> **LIST OF TASKS**
(a) From the climate conference article, return the stretch that begins at the words "An environmentalist from" and stops after "Group International (MRG).", copied word for word.
(b) Answer these questions from the climate conference article:
(i) According to the U.N., about how many delegates are taking part in the Poznan conference?
(ii) In which city is Minority Rights Group International based?
(iii) Which country is Ben Powless from?

== TEXT PASSAGE ==

An environmentalist from Oxfam protests in front of the buildings where the UN climate change conference is being held in Poznan December 4, 2008. Oxfam is demanding global action by rich countries to combat climate change. Activists note that most development projects in the forests are actually aimed at stealing the resources of indigenous peoples for commercial gains rather than helping them sustain their resources and environmental preservation. (REUTERS/Kacper Pempel) "Indigenous
peoples have for centuries adapted to changing environments and would
be able to contribute substantially to adaptation strategies the U.N.
is trying to include in a new climate change treaty," said Mark
Lattimer of the London-based Minority Rights Group International (MRG).
Ahead of the conference on climate change, which started Monday, MRG researchers released a new study concluding that a new climate change deal would be "seriously compromised" if governments continued to shut out the voices of those most affected by global warming.
According to the U.N., about 8,000 delegates from around the world are participating in the Poznan conference, which will last until Dec. 12. The meeting is likely to decide what more could be done to fight climate change and how to fund it. Last week, officials at the U.N. described the meeting as "a milestone on the road to success", for the negotiation process launched at the past conferences.
But indigenous rights activists seem highly sceptical about such claims. "The U.N. process is flawed as communities that have first-hand experience of dealing with climate change are not allowed to participate," said Lattimer. "It is incomprehensible how governments agree targets without the input of those who face the impacts of climate change."
The Poznan conference is expected to set targets on carbon emissions from deforestation, but leaders of the indigenous communities that live in the forests complain they are not being genuinely consulted in discussions on future plans and strategies.
"We are suffering the worst impacts of climate change without having contributed to its creation," Ben Powless, an indigenous rights activist from Canada, told IPS in an email from Poland, where he is watching the proceeding from the sidelines of the conference.
In his view, the official strategies and schemes for mitigation are nothing but "false solutions to the problem".
"They threaten our rights and our very existence," he said, noting that numerous mitigation and land conversion projects for agro-fuel implemented by governments and the private sector are carried out "without the free, prior, and informed consent of indigenous peoples."

===
== ROWS ==

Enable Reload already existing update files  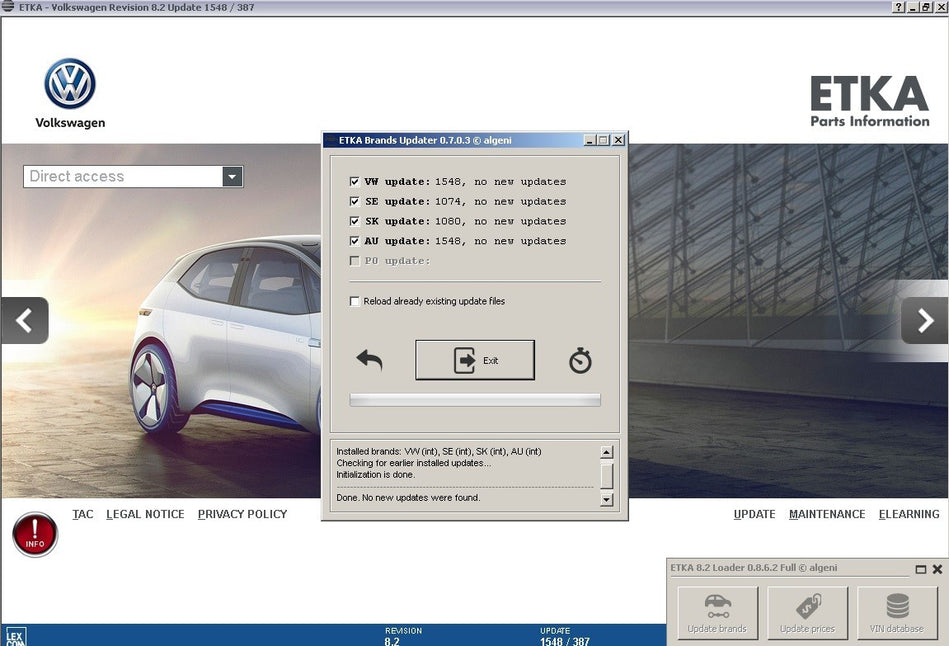click(355, 301)
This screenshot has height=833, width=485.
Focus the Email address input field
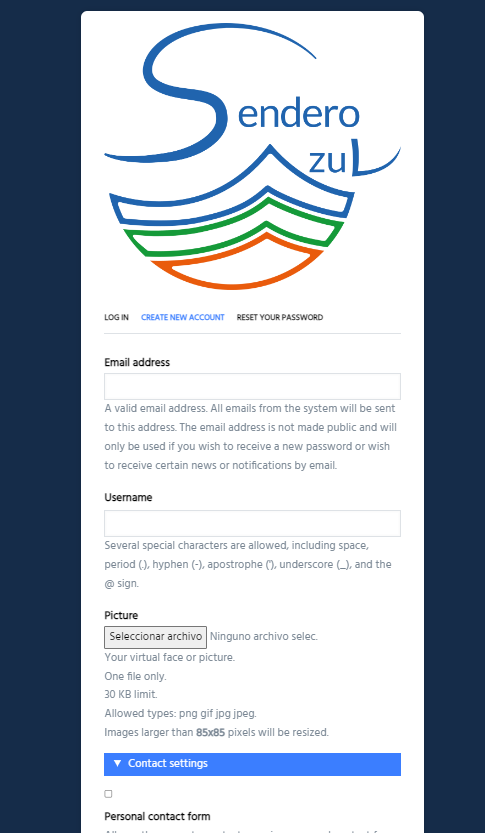click(x=252, y=386)

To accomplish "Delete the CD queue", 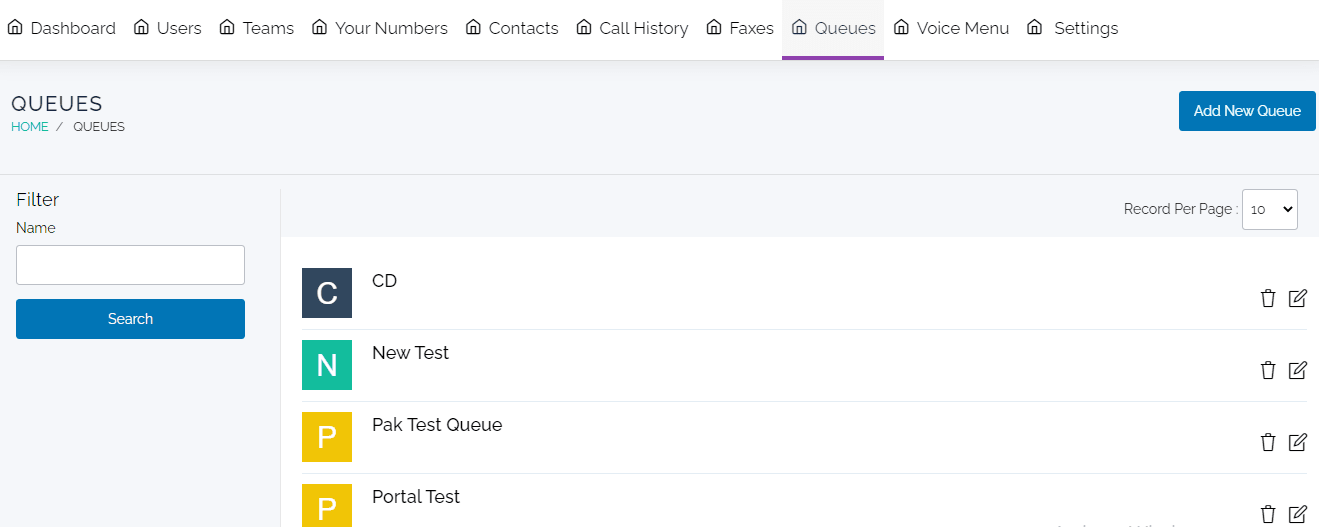I will click(1268, 298).
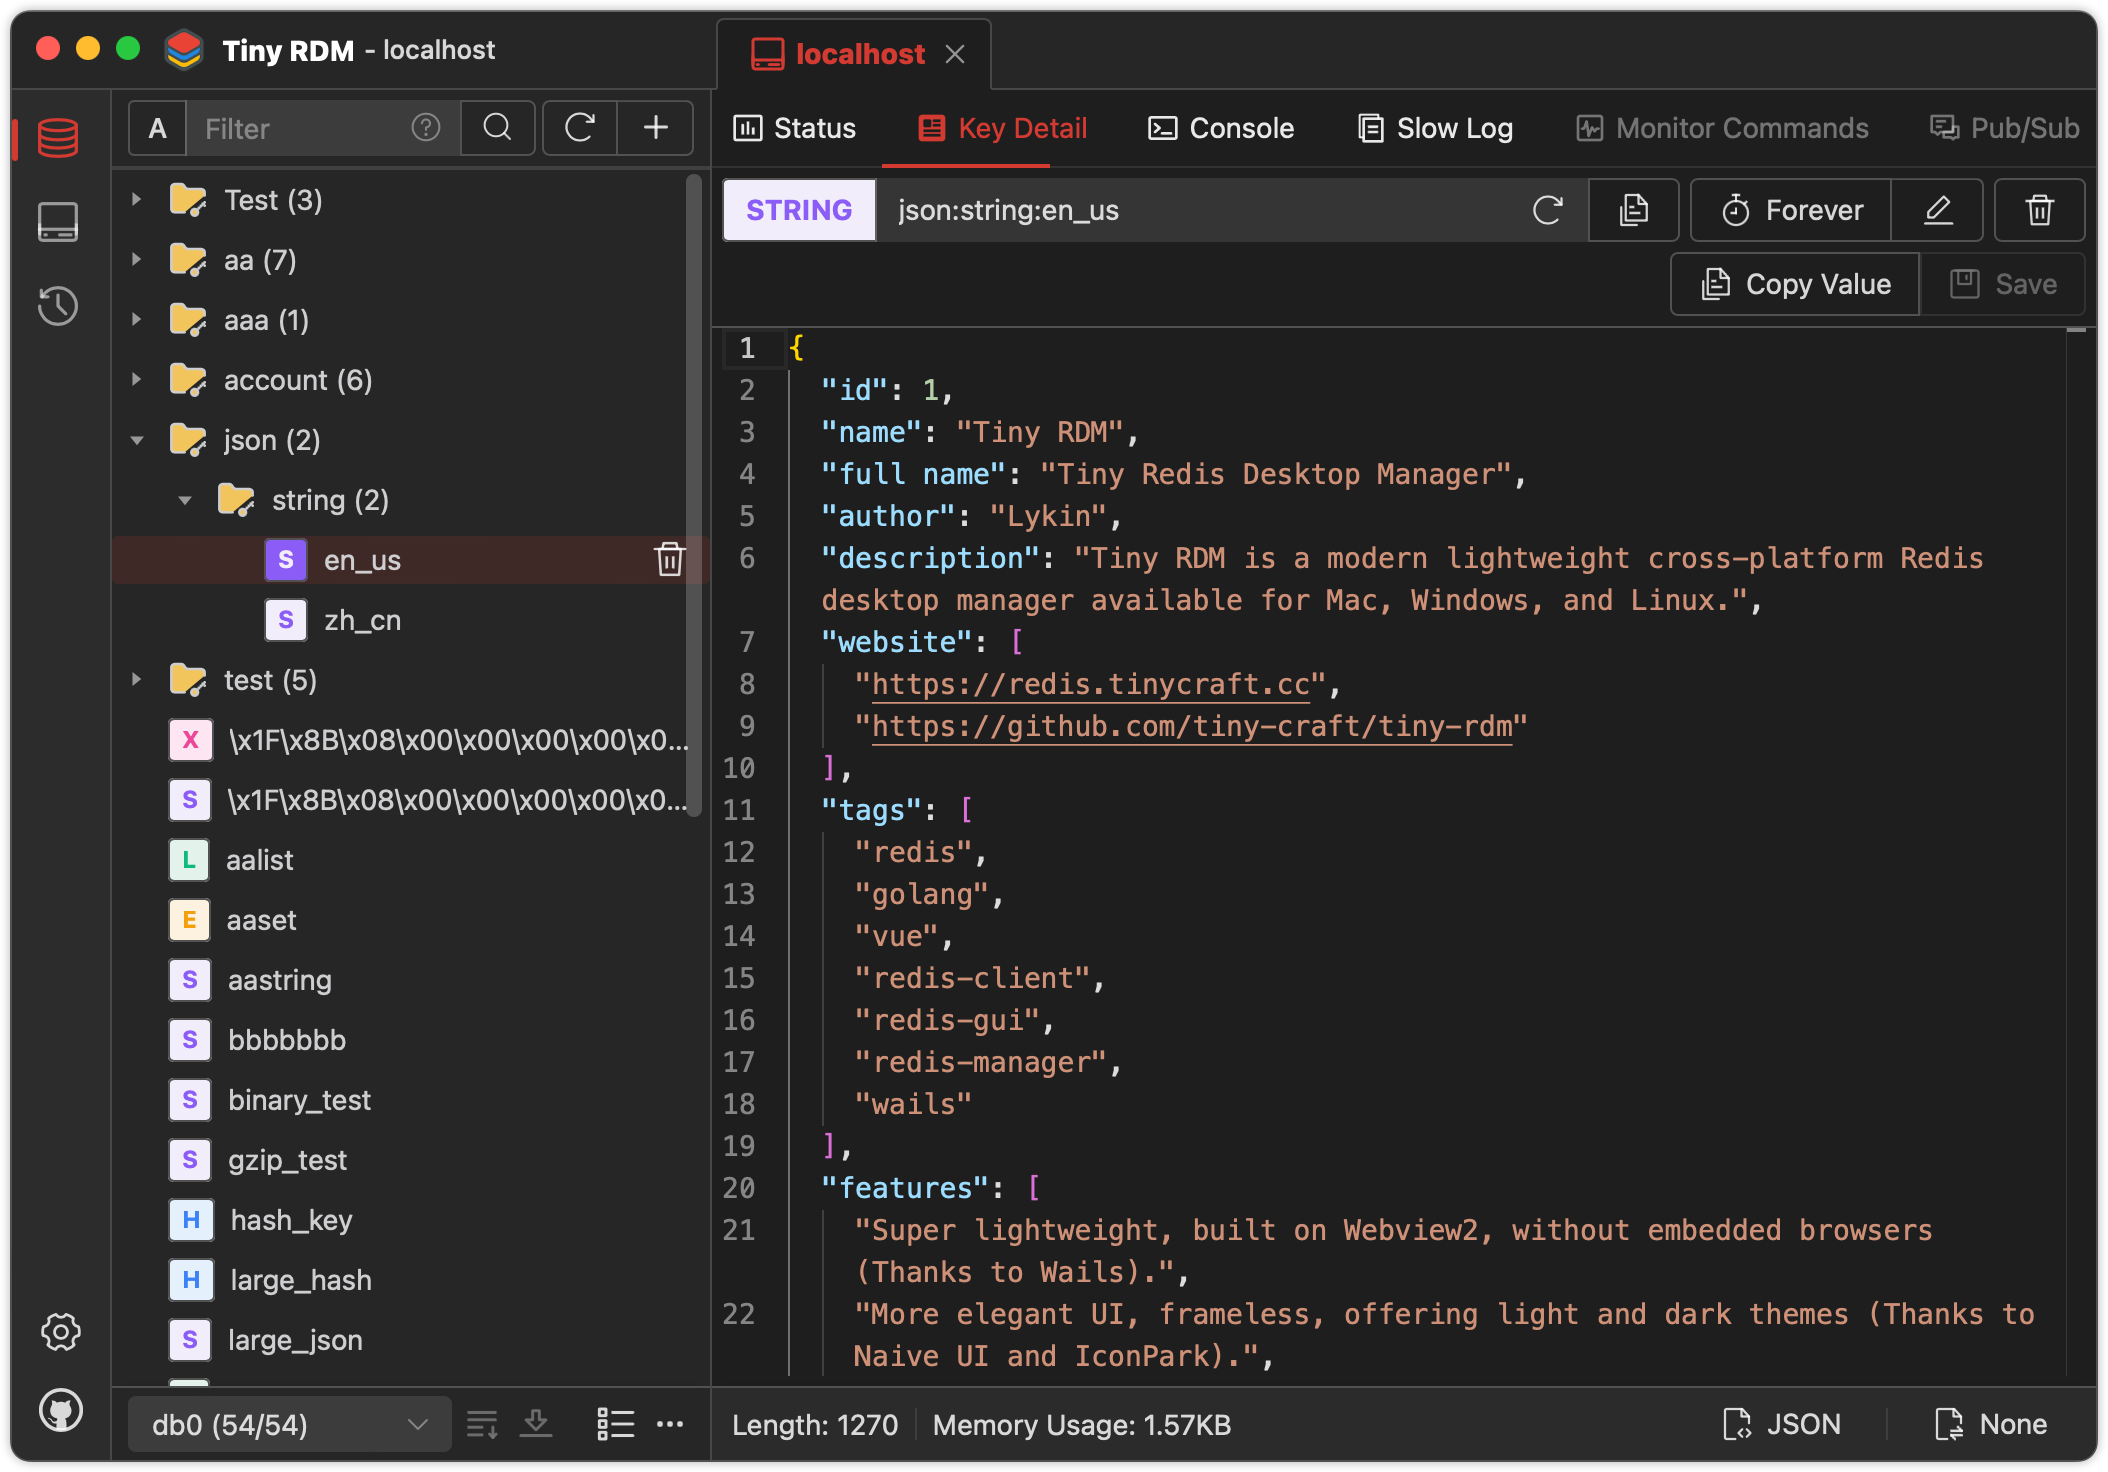Click the reload key value icon
The width and height of the screenshot is (2108, 1472).
pyautogui.click(x=1547, y=210)
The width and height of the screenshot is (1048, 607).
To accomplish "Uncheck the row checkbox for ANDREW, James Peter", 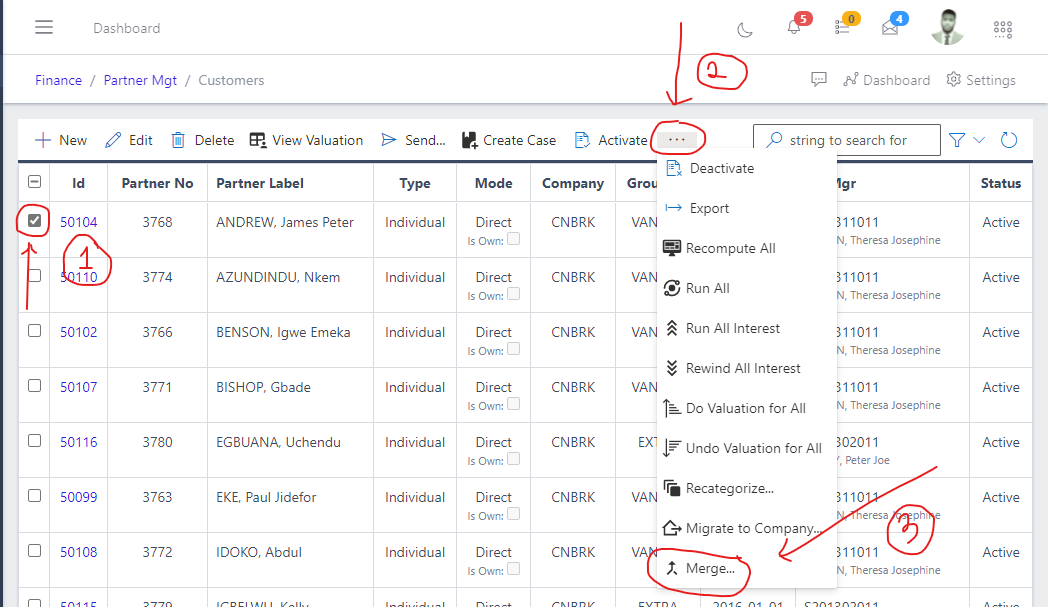I will tap(35, 221).
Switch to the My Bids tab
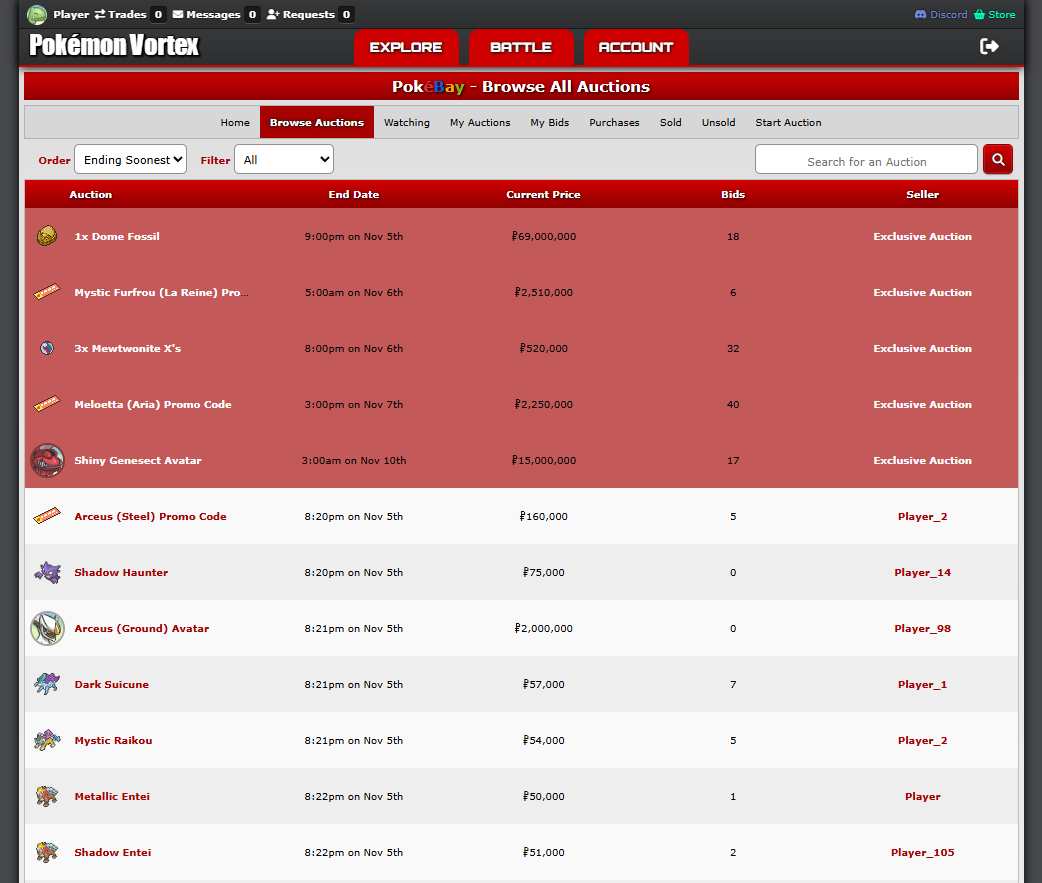This screenshot has height=883, width=1042. [549, 122]
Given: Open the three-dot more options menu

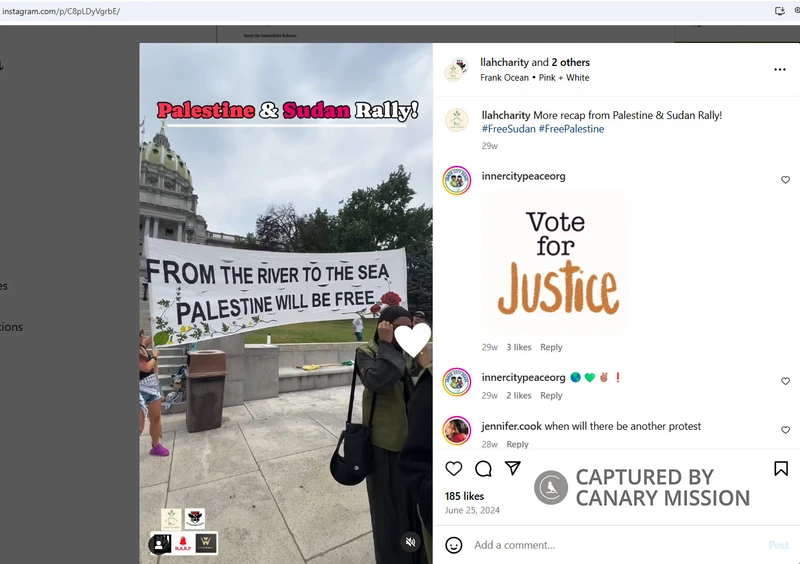Looking at the screenshot, I should pos(780,69).
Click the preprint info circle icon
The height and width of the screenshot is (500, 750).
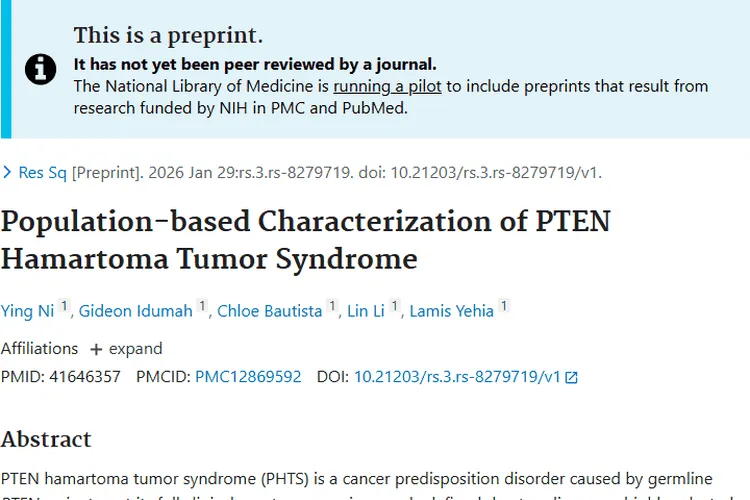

===

> **IN RESPONSE**
(a)
An environmentalist from Oxfam protests in front of the buildings where the UN climate change conference is being held in Poznan December 4, 2008. Oxfam is demanding global action by rich countries to combat climate change. Activists note that most development projects in the forests are actually aimed at stealing the resources of indigenous peoples for commercial gains rather than helping them sustain their resources and environmental preservation. (REUTERS/Kacper Pempel) "Indigenous
peoples have for centuries adapted to changing environments and would
be able to contribute substantially to adaptation strategies the U.N.
is trying to include in a new climate change treaty," said Mark
Lattimer of the London-based Minority Rights Group International (MRG).

(b)
(i) About 8,000
(ii) London
(iii) Canada